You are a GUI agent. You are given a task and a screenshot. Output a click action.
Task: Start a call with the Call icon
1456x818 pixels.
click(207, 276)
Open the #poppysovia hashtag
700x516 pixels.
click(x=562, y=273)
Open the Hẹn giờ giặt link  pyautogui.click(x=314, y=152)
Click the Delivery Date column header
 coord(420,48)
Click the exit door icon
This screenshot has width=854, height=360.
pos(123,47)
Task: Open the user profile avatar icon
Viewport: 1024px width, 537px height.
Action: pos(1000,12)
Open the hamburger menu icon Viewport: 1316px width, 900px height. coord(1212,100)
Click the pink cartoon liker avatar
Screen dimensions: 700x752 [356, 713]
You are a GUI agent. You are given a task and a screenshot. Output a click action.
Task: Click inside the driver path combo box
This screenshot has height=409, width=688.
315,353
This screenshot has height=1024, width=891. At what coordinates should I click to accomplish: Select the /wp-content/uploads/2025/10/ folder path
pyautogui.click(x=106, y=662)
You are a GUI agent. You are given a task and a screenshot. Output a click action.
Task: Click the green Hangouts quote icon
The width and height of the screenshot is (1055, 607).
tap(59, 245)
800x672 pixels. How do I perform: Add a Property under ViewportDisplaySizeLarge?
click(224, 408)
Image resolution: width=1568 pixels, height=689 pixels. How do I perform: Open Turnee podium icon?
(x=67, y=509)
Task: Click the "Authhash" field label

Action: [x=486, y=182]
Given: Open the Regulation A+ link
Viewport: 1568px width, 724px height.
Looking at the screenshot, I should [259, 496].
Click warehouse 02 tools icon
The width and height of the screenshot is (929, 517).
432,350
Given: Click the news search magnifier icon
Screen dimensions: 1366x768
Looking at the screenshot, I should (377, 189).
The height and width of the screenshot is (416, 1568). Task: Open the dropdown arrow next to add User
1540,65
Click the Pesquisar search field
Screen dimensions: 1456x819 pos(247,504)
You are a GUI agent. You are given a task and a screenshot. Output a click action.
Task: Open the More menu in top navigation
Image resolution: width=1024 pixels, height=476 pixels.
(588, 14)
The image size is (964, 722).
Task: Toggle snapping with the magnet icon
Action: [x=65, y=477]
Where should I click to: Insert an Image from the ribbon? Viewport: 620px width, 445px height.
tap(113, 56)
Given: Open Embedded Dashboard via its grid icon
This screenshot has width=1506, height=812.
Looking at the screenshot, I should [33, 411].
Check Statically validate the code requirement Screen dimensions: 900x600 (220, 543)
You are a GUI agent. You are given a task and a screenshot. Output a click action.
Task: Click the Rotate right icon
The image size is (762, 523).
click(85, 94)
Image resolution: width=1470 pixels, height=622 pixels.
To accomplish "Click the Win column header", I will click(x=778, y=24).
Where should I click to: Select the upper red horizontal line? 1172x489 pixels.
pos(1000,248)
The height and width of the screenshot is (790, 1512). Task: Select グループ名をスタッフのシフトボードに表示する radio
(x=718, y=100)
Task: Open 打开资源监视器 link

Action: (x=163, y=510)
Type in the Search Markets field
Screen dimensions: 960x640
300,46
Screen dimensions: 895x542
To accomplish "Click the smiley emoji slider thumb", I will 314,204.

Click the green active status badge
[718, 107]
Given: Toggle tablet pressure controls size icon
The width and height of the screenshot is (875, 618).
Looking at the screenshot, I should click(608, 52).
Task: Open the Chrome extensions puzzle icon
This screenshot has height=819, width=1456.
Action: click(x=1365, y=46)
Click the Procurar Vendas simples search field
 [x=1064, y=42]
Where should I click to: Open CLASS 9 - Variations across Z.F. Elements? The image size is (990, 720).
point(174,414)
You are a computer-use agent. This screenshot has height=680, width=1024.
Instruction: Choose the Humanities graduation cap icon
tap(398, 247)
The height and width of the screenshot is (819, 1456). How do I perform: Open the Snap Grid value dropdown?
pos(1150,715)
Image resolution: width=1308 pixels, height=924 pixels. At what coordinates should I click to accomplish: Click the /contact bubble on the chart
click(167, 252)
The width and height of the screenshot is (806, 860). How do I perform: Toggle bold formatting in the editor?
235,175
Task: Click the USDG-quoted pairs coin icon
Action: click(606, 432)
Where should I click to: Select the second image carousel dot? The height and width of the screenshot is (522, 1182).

**Aim**
Print all of the records above again, line for line and with no changes.

**Response to the task**
You are a GUI agent. You are given a task and a screenshot. Output a click action.
Task: Start a call with the Call icon
1456x818 pixels.
click(207, 276)
Open the #poppysovia hashtag
700x516 pixels.
click(x=562, y=273)
Open the Hẹn giờ giặt link  pyautogui.click(x=314, y=152)
Click the Delivery Date column header
 coord(420,48)
Click the exit door icon
This screenshot has width=854, height=360.
pos(123,47)
Task: Open the user profile avatar icon
Viewport: 1024px width, 537px height.
Action: pos(1000,12)
Open the hamburger menu icon Viewport: 1316px width, 900px height. coord(1212,100)
Click the pink cartoon liker avatar
Screen dimensions: 700x752 [356, 713]
You are a GUI agent. You are given a task and a screenshot. Output a click action.
Task: Click inside the driver path combo box
This screenshot has height=409, width=688.
315,353
This screenshot has height=1024, width=891. At what coordinates should I click to accomplish: Select the /wp-content/uploads/2025/10/ folder path
pyautogui.click(x=106, y=662)
You are a GUI agent. You are given a task and a screenshot. Output a click action.
Task: Click the green Hangouts quote icon
The width and height of the screenshot is (1055, 607).
tap(59, 245)
800x672 pixels. How do I perform: Add a Property under ViewportDisplaySizeLarge?
click(224, 408)
Image resolution: width=1568 pixels, height=689 pixels. How do I perform: Open Turnee podium icon?
(x=67, y=509)
Task: Click the "Authhash" field label

Action: [x=486, y=182]
Given: Open the Regulation A+ link
Viewport: 1568px width, 724px height.
Looking at the screenshot, I should [259, 496].
Click warehouse 02 tools icon
The width and height of the screenshot is (929, 517).
432,350
Given: Click the news search magnifier icon
Screen dimensions: 1366x768
Looking at the screenshot, I should (377, 189).
The height and width of the screenshot is (416, 1568). Task: Open the dropdown arrow next to add User
1540,65
Click the Pesquisar search field
Screen dimensions: 1456x819 pos(247,504)
You are a GUI agent. You are given a task and a screenshot. Output a click action.
Task: Open the More menu in top navigation
Image resolution: width=1024 pixels, height=476 pixels.
(588, 14)
The image size is (964, 722).
Task: Toggle snapping with the magnet icon
Action: [x=65, y=477]
Where should I click to: Insert an Image from the ribbon? Viewport: 620px width, 445px height.
tap(113, 56)
Given: Open Embedded Dashboard via its grid icon
This screenshot has width=1506, height=812.
Looking at the screenshot, I should [33, 411].
Check Statically validate the code requirement Screen dimensions: 900x600 (220, 543)
You are a GUI agent. You are given a task and a screenshot. Output a click action.
Task: Click the Rotate right icon
The image size is (762, 523).
click(85, 94)
Image resolution: width=1470 pixels, height=622 pixels.
To accomplish "Click the Win column header", I will click(x=778, y=24).
Where should I click to: Select the upper red horizontal line? 1172x489 pixels.
pos(1000,248)
The height and width of the screenshot is (790, 1512). Task: Select グループ名をスタッフのシフトボードに表示する radio
(x=718, y=100)
Task: Open 打开资源监视器 link

Action: (x=163, y=510)
Type in the Search Markets field
Screen dimensions: 960x640
300,46
Screen dimensions: 895x542
To accomplish "Click the smiley emoji slider thumb", I will 314,204.

Click the green active status badge
[718, 107]
Given: Toggle tablet pressure controls size icon
The width and height of the screenshot is (875, 618).
Looking at the screenshot, I should click(608, 52).
Task: Open the Chrome extensions puzzle icon
This screenshot has height=819, width=1456.
Action: click(x=1365, y=46)
Click the Procurar Vendas simples search field
 [x=1064, y=42]
Where should I click to: Open CLASS 9 - Variations across Z.F. Elements? The image size is (990, 720).
point(174,414)
You are a computer-use agent. This screenshot has height=680, width=1024.
Instruction: Choose the Humanities graduation cap icon
tap(398, 247)
The height and width of the screenshot is (819, 1456). How do I perform: Open the Snap Grid value dropdown?
pos(1150,715)
Image resolution: width=1308 pixels, height=924 pixels. At what coordinates should I click to accomplish: Click the /contact bubble on the chart
click(167, 252)
The width and height of the screenshot is (806, 860). How do I perform: Toggle bold formatting in the editor?
235,175
Task: Click the USDG-quoted pairs coin icon
Action: click(606, 432)
Where should I click to: Select the second image carousel dot? The height and width of the screenshot is (522, 1182).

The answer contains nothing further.